>> start Page excerpt

Military strength remains an
essential element of a responsible international policy. America must have the
strength required for effective deterrence.
But military defense cannot
be treated in isolation from other vital national concerns. Spending for
military purposes is greater by far than federal spending for education,
housing, environmental protection, unemployment insurance or welfare. Unneeded
dollars for the military at once add to the tax burden and pre-empt funds from
programs of direct and immediate benefit to our people. Moreover, too much that
is now spent on defense not only adds nothing to our strength but makes us less
secure by stimulating other countries to respond.
Under the Nixon stewardship
of our defense policy, lack of sound management controls over defense projects
threatens to price us out of an adequate defense. The reaction of the Defense
Department to exposure of cost overruns has been to strike back at the critics
instead of acting to stop the waste.
Needless projects continue
and grow, despite evidence of waste, military ineffectiveness and even
affirmative danger to real security. The "development" budget starts
pressures for larger procurement budgets in a few years. Morale and military
effectiveness deteriorate as drugs, desertion and racial hatreds plague the
armed forces, especially in Vietnam.
The Democratic Party pledges
itself to maintain adequate military forces for deterrence and effective
support of our international position. But we will also insist on the firm
control of specific costs and projects that are essential to ensure that each
defense dollar makes a real contribution to national security. Specifically, a
Democratic Administration should:
Plan military budgets on the
basis of our present needs and commitments, not past practices or force levels;
Stress simplicity and
effectiveness in new weapons and stop goldplating and duplication which
threatens to spawn a new succession of costly military white elephants; avoid
commitment to new weapons unless and until it becomes clear that they are
needed;
Reject calls to use the SALT
agreement as an excuse for wasteful and dangerous acceleration of our military
spending;
Reduce overseas bases and
forces; and
Rebuild the morale and
military tradition of our armed forces through creative programs to combat drug
abuse, racial tensions and eroded pride in service. We will support reforms of
the conditions of military life to restore military service as an attractive
career for men and women from all segments of our society.
By these reforms and this new
approach to budgeting, coupled with a prompt end to U.S. involvement in the war
in Indo-China, the military budget can be reduced substantially with no weakening
of our national security. Indeed a leaner, better-run system will mean added
strength, efficiency and morale for our military forces.
Workers and industries now
dependent on defense spending should not be made to pay the price of altering
our priorities. Therefore, we pledge reconversion policies and government
resources to assure jobs and new industrial opportunities for all those
adversely affected by curtailed defense spending.
Draft
We urge abolition of the
draft.
Disarmament and Arms Control
The Democratic Party stands
for keeping America strong; we reject the concept of unilateral reductions
below levels needed for adequate military defense. But effective international
arms control and disarmament do not threaten American security; they enhance it.
The last Democratic
Administration took the lead in pressing for U.S.-Soviet agreement on strategic
arms limitation. The recent SALT agreement is an important and useful first
step.
The SALT agreement should be
quickly ratified and taken as a starting point for new agreements. It must not
be used as an excuse for new "bargaining chip" military programs or
the new round of the arms race.

>> end Page excerpt

— Your tasks —
a - Do these statements agree with the passage on defense policy above? Answer yes or no for each, quoting the words of the passage that decide it.
(i) Federal spending for education is smaller than spending for military purposes.
(ii) The passage supports unilateral reductions below the levels needed for adequate military defense.
(iii) The passage calls for ending the draft.
b - According to the passage on defense policy, how did the Defense Department react when cost overruns were exposed?
c - Please write the next paragraph of the passage on defense policy, picking up after its final sentence.

>> start Data rows

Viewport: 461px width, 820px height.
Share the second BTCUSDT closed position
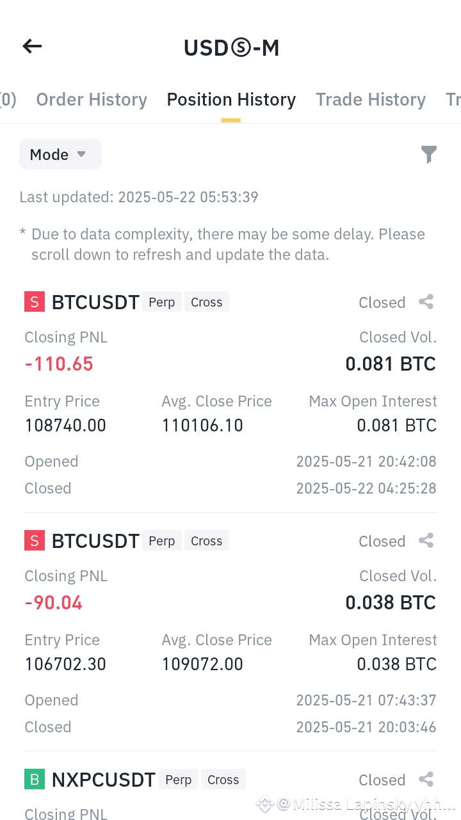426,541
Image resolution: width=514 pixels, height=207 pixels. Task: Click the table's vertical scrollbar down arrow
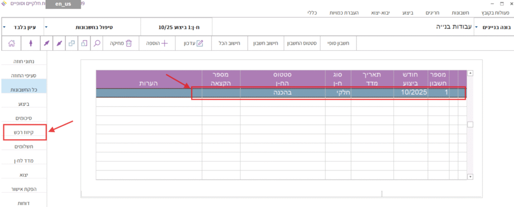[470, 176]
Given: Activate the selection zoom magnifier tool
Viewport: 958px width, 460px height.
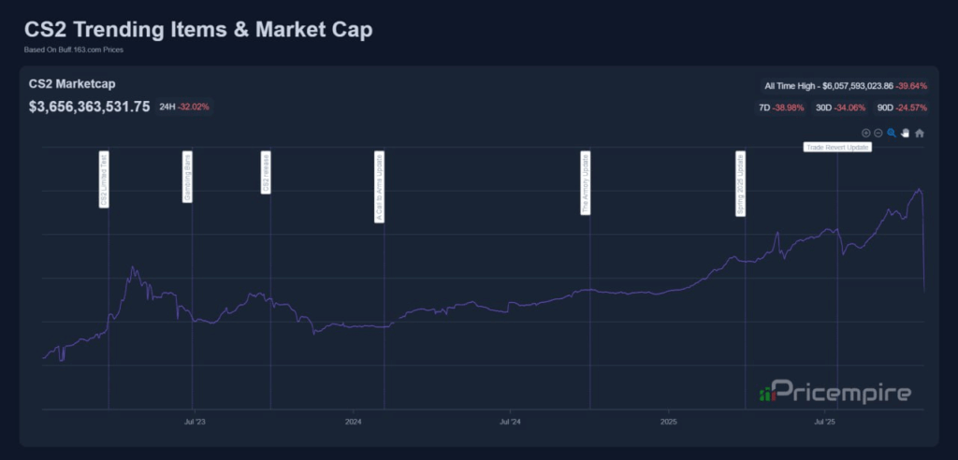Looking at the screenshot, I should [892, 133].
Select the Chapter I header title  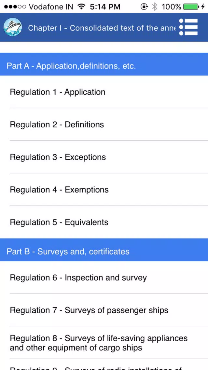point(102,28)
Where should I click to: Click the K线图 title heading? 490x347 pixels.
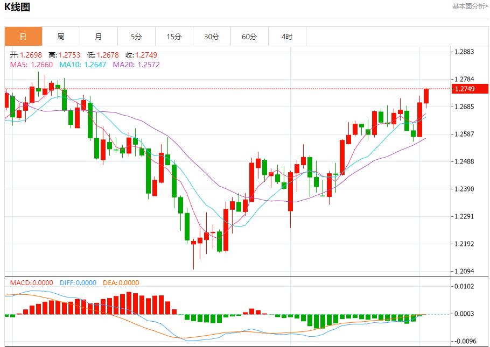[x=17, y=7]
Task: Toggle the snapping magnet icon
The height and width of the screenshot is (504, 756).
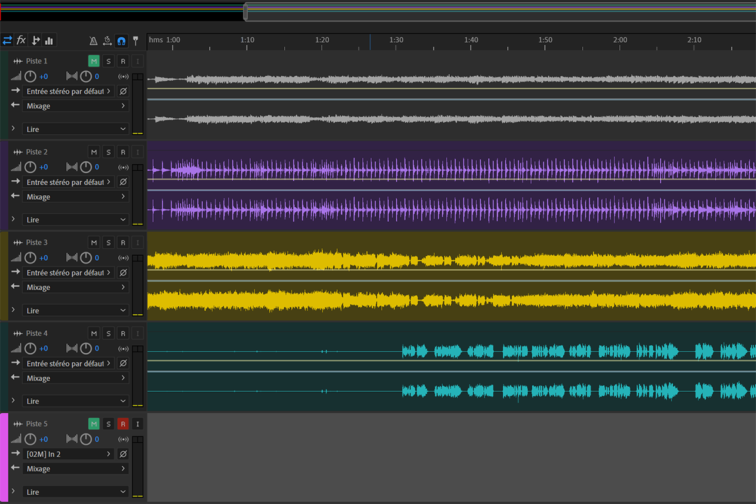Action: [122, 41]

>> end Data rows
>> start Data rows

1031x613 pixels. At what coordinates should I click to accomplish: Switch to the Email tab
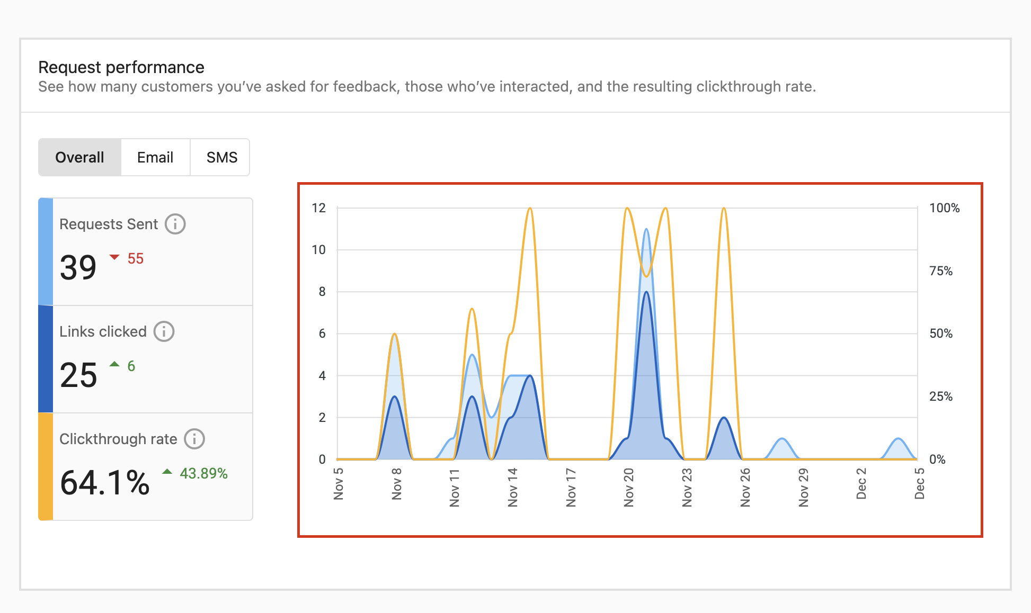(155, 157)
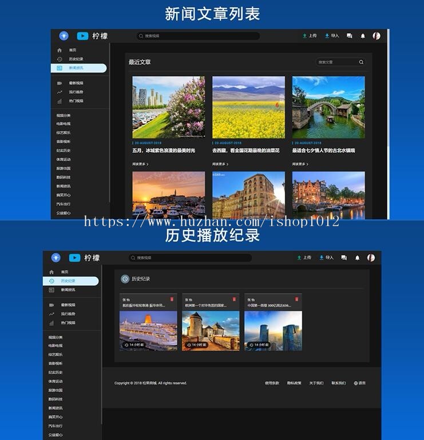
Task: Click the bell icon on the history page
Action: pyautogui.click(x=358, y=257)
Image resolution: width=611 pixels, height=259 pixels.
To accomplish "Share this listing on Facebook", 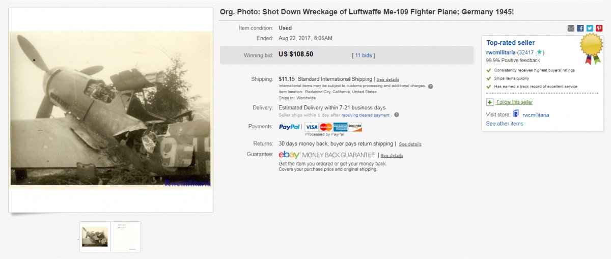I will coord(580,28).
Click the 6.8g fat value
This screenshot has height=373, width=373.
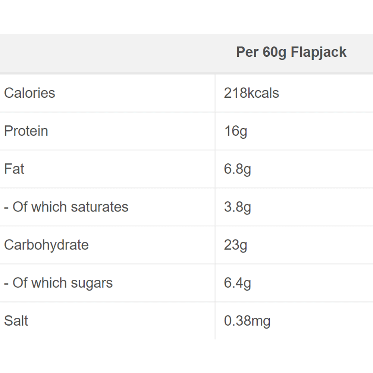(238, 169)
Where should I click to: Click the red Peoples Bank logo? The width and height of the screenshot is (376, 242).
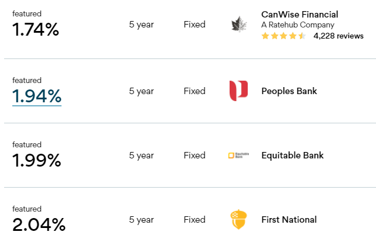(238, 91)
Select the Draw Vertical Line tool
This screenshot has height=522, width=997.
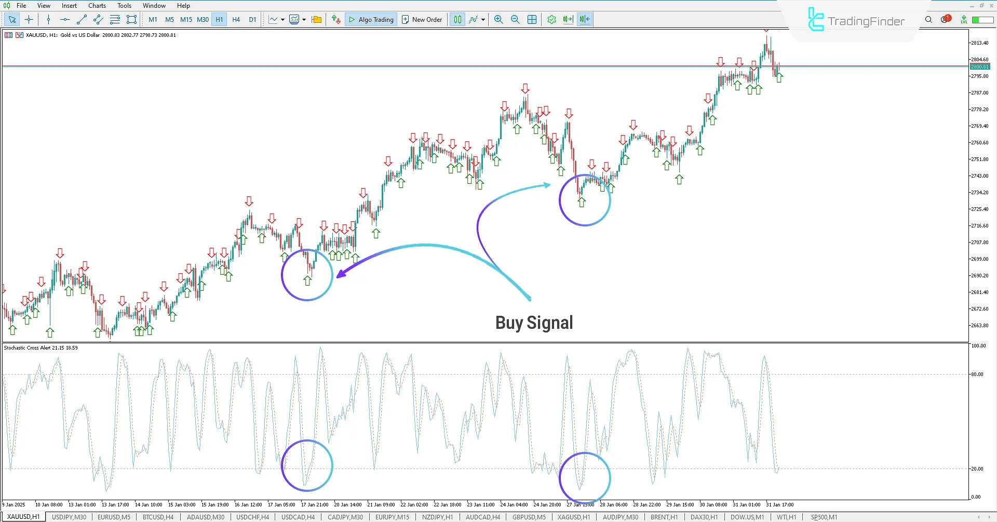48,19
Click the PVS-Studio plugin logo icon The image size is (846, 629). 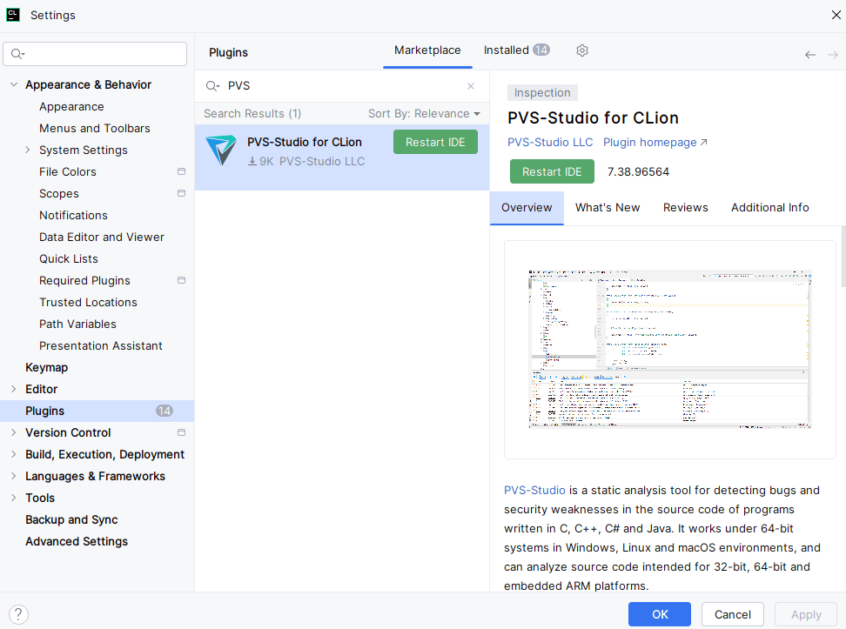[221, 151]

>> end Data rows

— Answers to the exercise —
a -
(i) Yes: "Spending for military purposes is greater by far than federal spending for education"
(ii) No: "we reject the concept of unilateral reductions below levels needed for adequate military defense"
(iii) Yes: "We urge abolition of the draft."

b - It struck back at the critics instead of acting to stop the waste.

c -
The next Democratic
Administration should: Carry on negotiations to expand the initial SALT
agreement to other areas, especially to seek limits to the qualitative arms
race and to begin reducing force levels on each side;
Seek a comprehensive ban on
all nuclear testing, verified, as SALT will be, by national means;
Press for wide adherence to
the Non-Proliferation Treaty, signed in 1968, and for extension of the concept
of nuclear free regions;
Seek ratification of the
Protocol on Chemical Warfare without reservations;
In concert with our allies,
pursue with the U.S.S.R. mutual force reductions in Europe; and
Widen the range of arms
control discussions to include new subjects, such as mutual budget cuts,
control of arms transfer to developing countries, restrictions on naval force
deployments and other measures to limit conventional forces.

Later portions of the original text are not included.